| EXERCISE DIRECTIONS |
Reproduce every entry precisely as written.

++++ MATERIAL FOR THIS EXERCISE ++++

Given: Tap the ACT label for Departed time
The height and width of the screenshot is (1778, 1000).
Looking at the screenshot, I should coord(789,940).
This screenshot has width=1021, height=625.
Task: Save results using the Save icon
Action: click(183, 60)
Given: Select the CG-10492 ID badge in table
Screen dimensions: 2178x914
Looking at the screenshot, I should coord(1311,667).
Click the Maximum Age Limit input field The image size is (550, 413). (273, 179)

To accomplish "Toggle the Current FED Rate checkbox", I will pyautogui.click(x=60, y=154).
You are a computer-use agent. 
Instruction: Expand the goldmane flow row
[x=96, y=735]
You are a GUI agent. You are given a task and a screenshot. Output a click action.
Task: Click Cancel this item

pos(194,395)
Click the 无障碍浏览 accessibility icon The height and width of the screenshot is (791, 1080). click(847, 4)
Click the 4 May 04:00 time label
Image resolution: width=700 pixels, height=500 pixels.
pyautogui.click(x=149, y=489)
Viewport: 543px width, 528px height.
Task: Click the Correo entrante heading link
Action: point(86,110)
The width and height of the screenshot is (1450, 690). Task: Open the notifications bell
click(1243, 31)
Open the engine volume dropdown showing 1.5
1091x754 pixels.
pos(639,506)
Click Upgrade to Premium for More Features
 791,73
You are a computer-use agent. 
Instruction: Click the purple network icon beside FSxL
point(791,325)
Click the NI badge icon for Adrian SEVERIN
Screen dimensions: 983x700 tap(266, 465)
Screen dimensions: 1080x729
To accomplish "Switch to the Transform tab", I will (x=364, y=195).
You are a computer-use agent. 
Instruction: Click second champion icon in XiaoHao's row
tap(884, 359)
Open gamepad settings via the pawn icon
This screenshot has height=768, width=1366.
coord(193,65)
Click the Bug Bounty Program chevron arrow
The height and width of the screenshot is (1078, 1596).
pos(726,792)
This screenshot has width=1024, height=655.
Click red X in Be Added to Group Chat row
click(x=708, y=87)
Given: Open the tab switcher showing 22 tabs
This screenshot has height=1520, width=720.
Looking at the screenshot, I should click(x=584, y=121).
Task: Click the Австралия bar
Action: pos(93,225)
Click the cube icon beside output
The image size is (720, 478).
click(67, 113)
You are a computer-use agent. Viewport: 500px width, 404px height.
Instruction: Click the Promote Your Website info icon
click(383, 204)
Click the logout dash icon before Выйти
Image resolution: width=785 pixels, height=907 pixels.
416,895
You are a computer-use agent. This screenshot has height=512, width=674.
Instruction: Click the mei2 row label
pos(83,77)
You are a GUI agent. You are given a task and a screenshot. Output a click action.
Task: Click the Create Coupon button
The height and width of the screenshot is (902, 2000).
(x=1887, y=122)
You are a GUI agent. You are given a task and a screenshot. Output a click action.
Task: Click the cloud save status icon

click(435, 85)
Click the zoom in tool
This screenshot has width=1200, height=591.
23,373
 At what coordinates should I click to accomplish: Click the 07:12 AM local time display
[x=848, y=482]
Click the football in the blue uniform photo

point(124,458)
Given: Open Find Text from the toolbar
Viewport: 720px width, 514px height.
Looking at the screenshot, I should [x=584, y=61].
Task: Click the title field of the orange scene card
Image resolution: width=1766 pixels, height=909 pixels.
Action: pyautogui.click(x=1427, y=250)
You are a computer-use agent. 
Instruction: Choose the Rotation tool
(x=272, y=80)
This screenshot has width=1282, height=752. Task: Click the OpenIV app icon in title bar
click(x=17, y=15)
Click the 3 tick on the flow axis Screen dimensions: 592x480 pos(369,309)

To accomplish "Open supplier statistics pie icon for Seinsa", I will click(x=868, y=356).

++++

| RESULT OF THIS TASK |
Given: Tap the ACT label for Departed time
The height and width of the screenshot is (1778, 1000).
Looking at the screenshot, I should coord(789,940).
This screenshot has width=1021, height=625.
Task: Save results using the Save icon
Action: click(183, 60)
Given: Select the CG-10492 ID badge in table
Screen dimensions: 2178x914
Looking at the screenshot, I should coord(1311,667).
Click the Maximum Age Limit input field The image size is (550, 413). (273, 179)

To accomplish "Toggle the Current FED Rate checkbox", I will pyautogui.click(x=60, y=154).
You are a computer-use agent. 
Instruction: Expand the goldmane flow row
[x=96, y=735]
You are a GUI agent. You are given a task and a screenshot. Output a click action.
Task: Click Cancel this item

pos(194,395)
Click the 无障碍浏览 accessibility icon The height and width of the screenshot is (791, 1080). click(847, 4)
Click the 4 May 04:00 time label
Image resolution: width=700 pixels, height=500 pixels.
pyautogui.click(x=149, y=489)
Viewport: 543px width, 528px height.
Task: Click the Correo entrante heading link
Action: point(86,110)
The width and height of the screenshot is (1450, 690). Task: Open the notifications bell
click(1243, 31)
Open the engine volume dropdown showing 1.5
1091x754 pixels.
pos(639,506)
Click Upgrade to Premium for More Features
 791,73
You are a computer-use agent. 
Instruction: Click the purple network icon beside FSxL
point(791,325)
Click the NI badge icon for Adrian SEVERIN
Screen dimensions: 983x700 tap(266, 465)
Screen dimensions: 1080x729
To accomplish "Switch to the Transform tab", I will (x=364, y=195).
You are a computer-use agent. 
Instruction: Click second champion icon in XiaoHao's row
tap(884, 359)
Open gamepad settings via the pawn icon
This screenshot has height=768, width=1366.
coord(193,65)
Click the Bug Bounty Program chevron arrow
The height and width of the screenshot is (1078, 1596).
pos(726,792)
This screenshot has width=1024, height=655.
Click red X in Be Added to Group Chat row
click(x=708, y=87)
Given: Open the tab switcher showing 22 tabs
This screenshot has height=1520, width=720.
Looking at the screenshot, I should click(x=584, y=121).
Task: Click the Австралия bar
Action: pos(93,225)
Click the cube icon beside output
The image size is (720, 478).
click(67, 113)
You are a computer-use agent. Viewport: 500px width, 404px height.
Instruction: Click the Promote Your Website info icon
click(383, 204)
Click the logout dash icon before Выйти
Image resolution: width=785 pixels, height=907 pixels.
416,895
You are a computer-use agent. This screenshot has height=512, width=674.
Instruction: Click the mei2 row label
pos(83,77)
You are a GUI agent. You are given a task and a screenshot. Output a click action.
Task: Click the Create Coupon button
The height and width of the screenshot is (902, 2000).
(x=1887, y=122)
You are a GUI agent. You are given a task and a screenshot. Output a click action.
Task: Click the cloud save status icon

click(435, 85)
Click the zoom in tool
This screenshot has width=1200, height=591.
23,373
 At what coordinates should I click to accomplish: Click the 07:12 AM local time display
[x=848, y=482]
Click the football in the blue uniform photo

point(124,458)
Given: Open Find Text from the toolbar
Viewport: 720px width, 514px height.
Looking at the screenshot, I should [x=584, y=61].
Task: Click the title field of the orange scene card
Image resolution: width=1766 pixels, height=909 pixels.
Action: pyautogui.click(x=1427, y=250)
You are a computer-use agent. 
Instruction: Choose the Rotation tool
(x=272, y=80)
This screenshot has width=1282, height=752. Task: Click the OpenIV app icon in title bar
click(x=17, y=15)
Click the 3 tick on the flow axis Screen dimensions: 592x480 pos(369,309)

To accomplish "Open supplier statistics pie icon for Seinsa", I will click(x=868, y=356).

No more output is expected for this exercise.